Published April 14, 2014
- Illustration by Abro
- Illustration by Abro

The IGI Insurance Company, a unit of the powerful Packages group, acquired around 70pc controlling shares of the American Life Insurance Company last Thursday. “The thought behind the move is to secure a footprint in the life insurance business,” the chief executive of IGI Insurance, Jalees Ahmed Siddiqi, told Dawn.

Among the leaders in the general insurance sector, IGI fortified its position by adding the life insurance arm.

But IGI Insurance is not alone in the race to consolidate — ‘all under one roof’. It is a policy feverishly followed by corporates, both in the financial and industrial sectors. Insurance, banks, oil and gas, cement and textile companies are all seeking to be ‘self-sufficient’.

On the banking horizon, conventional banks without Islamic banking counters are thought to be lacking an essential service. The tremendous growth in Shariah-compliant banking has forced even the most stiff- necked old fashioned bankers to either expand vertically into this segment, or more easily, just acquire an up and running Islamic bank.

Meezan Bank — which is Shariah-compliant — announced earlier last month that it was in discussion with HSBC Bank Middle East — a conventional bank — for possible acquisition of HSBC’s Pakistan operations.

Only a month before that, MCB Bank had declared that it had entered into an agreement with majority shareholders to acquire 55pc interest in the Shariah-compliant Burj Bank.

In the cement industry, where demand has surged and peace among cement manufacturers has given the sector pricing power, many companies are either going into expansion or stepping up buyout activity. Big players are known to be eyeing smaller units such as Lafarge Cement and Pioneer Cement.

Going forward, large cement companies cherish plans to establish in-house plants to produce packaging bags — a major component of the cost of production. And in order to save up on fuel, cement companies are setting up coal-fired power facilities to switch from costly oil-fired plants.

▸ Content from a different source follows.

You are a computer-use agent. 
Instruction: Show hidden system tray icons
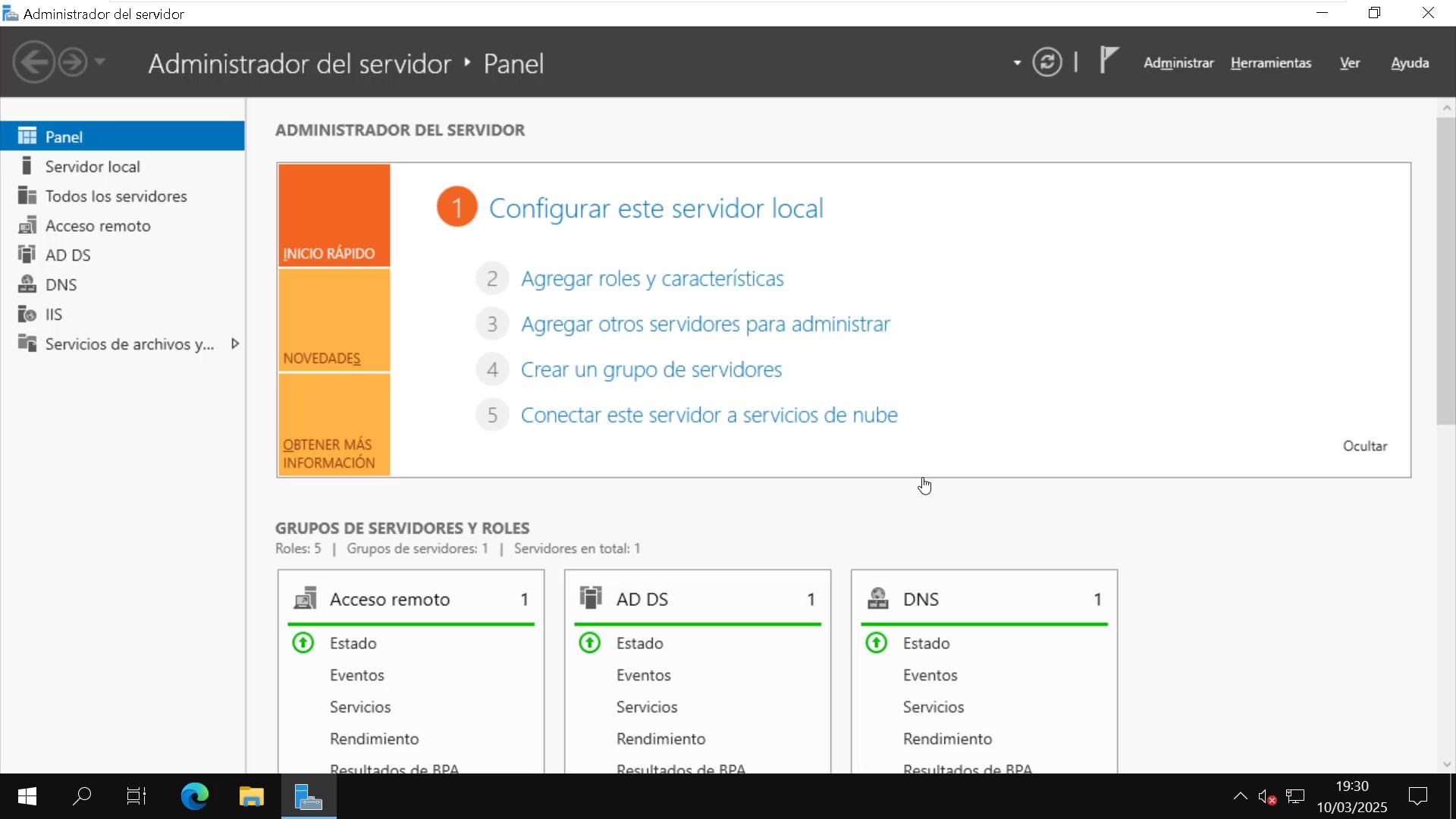pyautogui.click(x=1240, y=796)
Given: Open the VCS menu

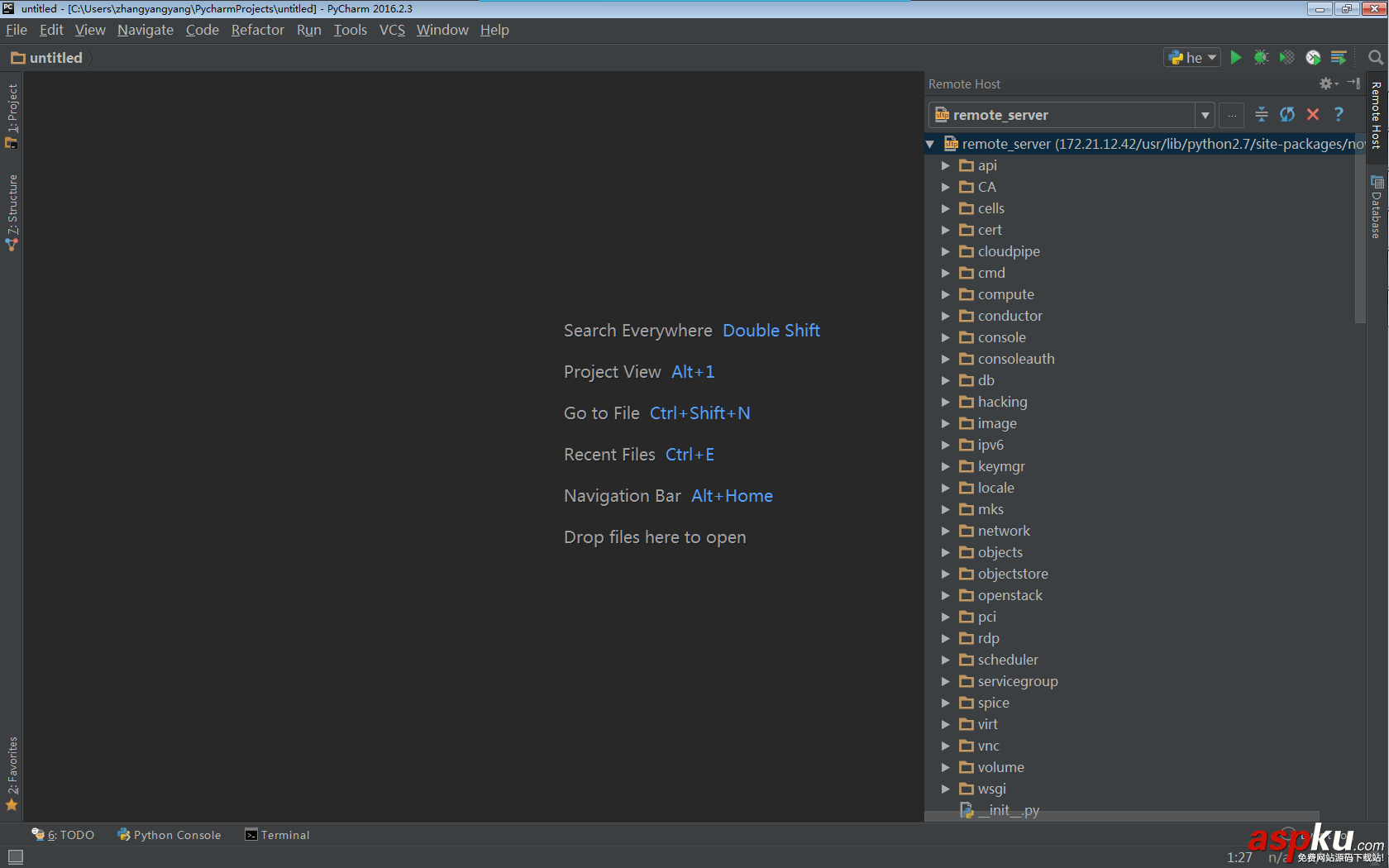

Even textile companies are anxious to ride out the power challenge. Nishat Mills Limited, the largest in the sector, has expressed interest in participating in a bid for the development of 590MW Mahal hydropower project on River Jhelum.

In the oil and gas sector, the state-run Pakistan State Oil plans to set up an oil refinery. At about this time last year, PSO signed a memorandum of understanding with the Government of Khyber Pakhtunkhwa for setting up an oil refinery in the province with a capacity of 40,000 barrels per day. Besides, it may also consolidate its shareholding in Pakistan Refinery Limited.

Some companies are also now focusing more on their core activities and shedding off excess fat. In an earlier restructuring, ICI Limited spun off its paint business into a separate listed entity, AkzoNobel.

And after a change of hands, ICI made its first foray into the food business by participating in the import and distribution of ‘Morinaga,’ a Japanese company that makes a range of infant formula and nutrition products.

In the summer of 2013, Clariant Pakistan, a unit in the chemical sector, decided to spin-off all but three of its 11 business units that it wished to remain focused upon. And as competition in telecommunication intensifies, the Pakistan Telecommunication Company sought to acquire Warid.

The desire of companies to be big and all-encompassing is fuelled by various factors, but the main one is to cut costs; taking on the challenge of the survival of the fittest is another.

“Sooner or later, smaller banks, insurance and leasing companies, mutual funds and corporates in various industries would have to integrate into bigger units or they would drown in a sea of competition,” says the president of a smaller bank that already is feeling the pinch.

In the financial sector, regulators have always advocated developing fewer and stronger entities rather than retaining a large number of weaker and sick banks and insurance companies.